Wills: What’s Required in Texas?

The basic requirements for a legal will in Texas are pretty simple. In fact, under certain circumstances the state will even recognize an oral will. However, even though your will meets the state’s requirements, it may not be the best course of action for your family. Consider your options.

Legal Requirements

Yes, it’s true. Texas will recognize a will that is not even written. An oral will must meet two requirements. First, it must be spoken “in extremis,” meaning under extreme circumstances. For example, if a person is on his or her deathbed and has not had the opportunity or ability to make a written will. Secondly, an oral will must be heard by at least three witnesses that are not beneficiaries and are over 14 years of age. It is of note that an oral will can only refer to personal property, not real estate.

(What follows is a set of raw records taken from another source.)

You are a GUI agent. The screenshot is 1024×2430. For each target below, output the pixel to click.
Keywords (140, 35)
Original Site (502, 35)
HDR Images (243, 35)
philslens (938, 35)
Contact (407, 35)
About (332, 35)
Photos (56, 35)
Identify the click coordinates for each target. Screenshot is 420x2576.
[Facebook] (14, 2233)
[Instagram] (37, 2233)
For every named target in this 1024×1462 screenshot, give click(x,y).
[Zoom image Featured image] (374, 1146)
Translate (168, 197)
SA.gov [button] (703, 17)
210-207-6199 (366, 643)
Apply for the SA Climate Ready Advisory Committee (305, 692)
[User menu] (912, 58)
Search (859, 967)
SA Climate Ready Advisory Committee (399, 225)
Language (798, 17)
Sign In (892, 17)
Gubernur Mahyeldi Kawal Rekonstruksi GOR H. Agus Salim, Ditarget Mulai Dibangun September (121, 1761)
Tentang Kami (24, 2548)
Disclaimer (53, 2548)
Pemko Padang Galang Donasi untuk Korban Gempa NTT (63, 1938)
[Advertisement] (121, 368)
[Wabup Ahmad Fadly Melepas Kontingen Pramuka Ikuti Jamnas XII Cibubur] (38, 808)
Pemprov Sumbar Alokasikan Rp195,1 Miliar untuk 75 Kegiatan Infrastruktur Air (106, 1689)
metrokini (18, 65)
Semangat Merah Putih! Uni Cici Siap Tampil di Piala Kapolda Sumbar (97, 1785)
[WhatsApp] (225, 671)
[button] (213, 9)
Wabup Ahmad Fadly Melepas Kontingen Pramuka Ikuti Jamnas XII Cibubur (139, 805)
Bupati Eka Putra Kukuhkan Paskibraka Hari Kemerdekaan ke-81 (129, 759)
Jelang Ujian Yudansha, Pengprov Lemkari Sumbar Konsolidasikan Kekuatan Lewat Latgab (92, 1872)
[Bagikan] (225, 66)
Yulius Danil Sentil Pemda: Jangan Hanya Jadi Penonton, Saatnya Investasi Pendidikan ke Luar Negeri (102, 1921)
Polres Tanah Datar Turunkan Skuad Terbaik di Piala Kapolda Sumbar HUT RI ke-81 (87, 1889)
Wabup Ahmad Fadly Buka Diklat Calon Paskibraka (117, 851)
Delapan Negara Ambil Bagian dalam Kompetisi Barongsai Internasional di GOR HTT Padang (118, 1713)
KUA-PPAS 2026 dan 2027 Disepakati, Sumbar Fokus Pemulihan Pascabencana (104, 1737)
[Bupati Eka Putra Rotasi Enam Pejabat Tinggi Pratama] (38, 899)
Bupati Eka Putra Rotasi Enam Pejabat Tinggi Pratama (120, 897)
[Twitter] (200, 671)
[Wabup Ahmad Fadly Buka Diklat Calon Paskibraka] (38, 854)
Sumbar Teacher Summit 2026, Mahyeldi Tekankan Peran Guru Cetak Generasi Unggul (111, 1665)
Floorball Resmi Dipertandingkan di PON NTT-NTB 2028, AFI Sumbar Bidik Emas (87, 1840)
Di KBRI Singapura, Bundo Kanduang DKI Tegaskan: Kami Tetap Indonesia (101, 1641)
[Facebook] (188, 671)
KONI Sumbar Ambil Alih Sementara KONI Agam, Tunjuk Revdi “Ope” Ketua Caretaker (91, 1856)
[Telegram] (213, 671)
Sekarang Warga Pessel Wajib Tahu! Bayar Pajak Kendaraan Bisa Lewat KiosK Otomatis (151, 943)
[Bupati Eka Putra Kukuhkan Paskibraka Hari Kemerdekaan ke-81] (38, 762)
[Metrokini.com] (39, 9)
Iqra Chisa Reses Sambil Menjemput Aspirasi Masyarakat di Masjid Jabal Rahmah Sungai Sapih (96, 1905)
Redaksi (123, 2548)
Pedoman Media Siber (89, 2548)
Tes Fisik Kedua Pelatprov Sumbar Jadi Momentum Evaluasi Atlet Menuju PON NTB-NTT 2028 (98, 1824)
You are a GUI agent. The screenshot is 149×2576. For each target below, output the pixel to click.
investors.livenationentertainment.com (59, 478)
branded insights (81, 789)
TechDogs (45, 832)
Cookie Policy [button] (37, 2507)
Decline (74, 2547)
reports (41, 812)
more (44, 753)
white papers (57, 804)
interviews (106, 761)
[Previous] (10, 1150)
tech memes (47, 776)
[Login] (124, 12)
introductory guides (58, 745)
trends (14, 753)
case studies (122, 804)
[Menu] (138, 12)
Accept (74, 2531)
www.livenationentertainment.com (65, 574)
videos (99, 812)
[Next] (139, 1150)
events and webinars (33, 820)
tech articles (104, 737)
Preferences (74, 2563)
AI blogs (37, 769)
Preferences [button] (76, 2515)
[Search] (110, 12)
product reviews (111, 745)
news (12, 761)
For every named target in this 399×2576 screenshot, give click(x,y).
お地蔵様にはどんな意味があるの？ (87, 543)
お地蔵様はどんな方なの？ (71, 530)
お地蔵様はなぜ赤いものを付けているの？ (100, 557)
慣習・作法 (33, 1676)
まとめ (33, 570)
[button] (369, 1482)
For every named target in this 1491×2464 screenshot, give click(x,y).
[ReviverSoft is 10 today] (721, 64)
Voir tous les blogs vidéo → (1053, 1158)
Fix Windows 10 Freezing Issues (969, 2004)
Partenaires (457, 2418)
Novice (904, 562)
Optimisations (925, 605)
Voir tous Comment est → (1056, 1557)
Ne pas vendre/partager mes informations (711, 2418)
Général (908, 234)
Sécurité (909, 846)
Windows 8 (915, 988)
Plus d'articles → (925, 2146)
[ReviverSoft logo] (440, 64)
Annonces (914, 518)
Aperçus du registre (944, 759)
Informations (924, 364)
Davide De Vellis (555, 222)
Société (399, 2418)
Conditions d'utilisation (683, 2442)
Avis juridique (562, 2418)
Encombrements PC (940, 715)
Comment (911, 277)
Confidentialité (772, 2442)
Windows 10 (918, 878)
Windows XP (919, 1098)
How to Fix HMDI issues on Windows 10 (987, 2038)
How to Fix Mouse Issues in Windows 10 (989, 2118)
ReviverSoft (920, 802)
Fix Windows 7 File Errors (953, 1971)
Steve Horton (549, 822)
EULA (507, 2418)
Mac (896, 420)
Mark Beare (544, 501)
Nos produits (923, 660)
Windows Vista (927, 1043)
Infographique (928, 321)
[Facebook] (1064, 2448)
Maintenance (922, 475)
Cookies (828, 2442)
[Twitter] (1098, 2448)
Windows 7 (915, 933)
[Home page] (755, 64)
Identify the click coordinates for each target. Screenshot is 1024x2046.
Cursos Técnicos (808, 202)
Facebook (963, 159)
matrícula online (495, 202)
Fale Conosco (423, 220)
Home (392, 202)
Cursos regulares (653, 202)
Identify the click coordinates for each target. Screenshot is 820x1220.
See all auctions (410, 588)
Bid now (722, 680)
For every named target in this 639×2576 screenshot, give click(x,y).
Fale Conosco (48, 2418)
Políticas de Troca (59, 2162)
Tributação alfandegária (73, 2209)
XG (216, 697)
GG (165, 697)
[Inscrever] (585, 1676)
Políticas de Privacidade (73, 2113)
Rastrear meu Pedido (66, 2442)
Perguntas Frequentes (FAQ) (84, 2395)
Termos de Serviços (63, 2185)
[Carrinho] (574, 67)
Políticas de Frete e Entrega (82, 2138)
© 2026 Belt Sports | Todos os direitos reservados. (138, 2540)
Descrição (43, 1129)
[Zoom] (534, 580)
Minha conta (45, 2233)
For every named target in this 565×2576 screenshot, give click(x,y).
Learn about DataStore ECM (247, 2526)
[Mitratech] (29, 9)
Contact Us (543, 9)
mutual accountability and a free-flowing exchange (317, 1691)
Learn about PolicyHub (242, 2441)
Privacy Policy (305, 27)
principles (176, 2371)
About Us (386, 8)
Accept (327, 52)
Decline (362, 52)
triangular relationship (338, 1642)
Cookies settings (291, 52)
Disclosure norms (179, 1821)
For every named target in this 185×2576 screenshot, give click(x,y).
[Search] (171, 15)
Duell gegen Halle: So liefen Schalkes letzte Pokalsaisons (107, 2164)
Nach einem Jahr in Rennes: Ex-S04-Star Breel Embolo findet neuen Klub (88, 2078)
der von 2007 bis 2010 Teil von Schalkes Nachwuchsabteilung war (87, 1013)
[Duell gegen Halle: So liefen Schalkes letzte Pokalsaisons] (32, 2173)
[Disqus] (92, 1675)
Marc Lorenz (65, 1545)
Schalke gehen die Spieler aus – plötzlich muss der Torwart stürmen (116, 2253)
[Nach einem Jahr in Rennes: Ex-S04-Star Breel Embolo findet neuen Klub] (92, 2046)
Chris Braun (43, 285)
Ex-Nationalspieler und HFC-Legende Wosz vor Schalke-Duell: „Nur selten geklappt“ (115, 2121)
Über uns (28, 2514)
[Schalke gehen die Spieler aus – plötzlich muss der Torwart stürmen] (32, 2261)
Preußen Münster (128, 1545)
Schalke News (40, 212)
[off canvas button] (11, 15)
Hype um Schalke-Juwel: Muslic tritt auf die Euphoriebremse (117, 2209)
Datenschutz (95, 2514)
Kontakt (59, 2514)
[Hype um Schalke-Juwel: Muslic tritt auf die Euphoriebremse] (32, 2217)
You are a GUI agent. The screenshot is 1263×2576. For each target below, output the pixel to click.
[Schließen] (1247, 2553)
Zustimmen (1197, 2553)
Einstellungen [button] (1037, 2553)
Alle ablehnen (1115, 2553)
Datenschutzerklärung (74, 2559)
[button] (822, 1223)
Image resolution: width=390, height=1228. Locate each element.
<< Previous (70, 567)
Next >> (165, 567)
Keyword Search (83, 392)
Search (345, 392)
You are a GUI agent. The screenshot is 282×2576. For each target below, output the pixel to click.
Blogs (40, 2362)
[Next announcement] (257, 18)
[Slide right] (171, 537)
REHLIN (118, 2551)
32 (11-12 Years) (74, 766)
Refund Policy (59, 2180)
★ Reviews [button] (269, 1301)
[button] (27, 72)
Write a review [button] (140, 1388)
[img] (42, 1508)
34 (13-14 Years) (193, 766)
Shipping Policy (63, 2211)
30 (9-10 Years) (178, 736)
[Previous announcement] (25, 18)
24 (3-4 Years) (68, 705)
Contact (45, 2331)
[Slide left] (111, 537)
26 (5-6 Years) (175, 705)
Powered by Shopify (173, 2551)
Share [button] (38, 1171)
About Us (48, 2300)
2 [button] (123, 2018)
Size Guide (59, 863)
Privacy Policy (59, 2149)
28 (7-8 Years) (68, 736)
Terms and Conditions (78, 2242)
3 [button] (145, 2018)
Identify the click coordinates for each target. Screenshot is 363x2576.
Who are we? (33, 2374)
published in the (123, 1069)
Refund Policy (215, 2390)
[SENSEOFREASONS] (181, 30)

Oral wills are rare and date back to a time when Texas was a frontier state and many people did not know how to write. It’s highly recommended that you have a written will. Written wills have pretty basic requirements as well, though. First, they must be signed by the Testator, who must be an adult. Second, a legal will has to be written with “testamentary intent,” meaning the Testator was of sound mind at its creation. Third, it must be signed by two witnesses in front of the Testator. The witnesses must be at least 14 years old and not beneficiaries of the will.

Recommendations

While the legal requirements for a will are simple, the confusion that it may cause after your death can be complex and expensive for your family. Having an attorney draft your will helps to decrease the chances of it being challenged and your wishes not being met. An attorney can also recommend special circumstances for your will and bring up situations for which you may not have accounted. For example, if you have minor children you’ll want to make sure guardianship and a trust for their financial needs is legally established so that they are cared for as you would like. Or, you may want to stipulate that your home passes to your children if your surviving spouse remarries. You might need to appoint a long-term caregiver for a disabled spouse or child. Many variables exist beyond the simple decision of who gets your money and property.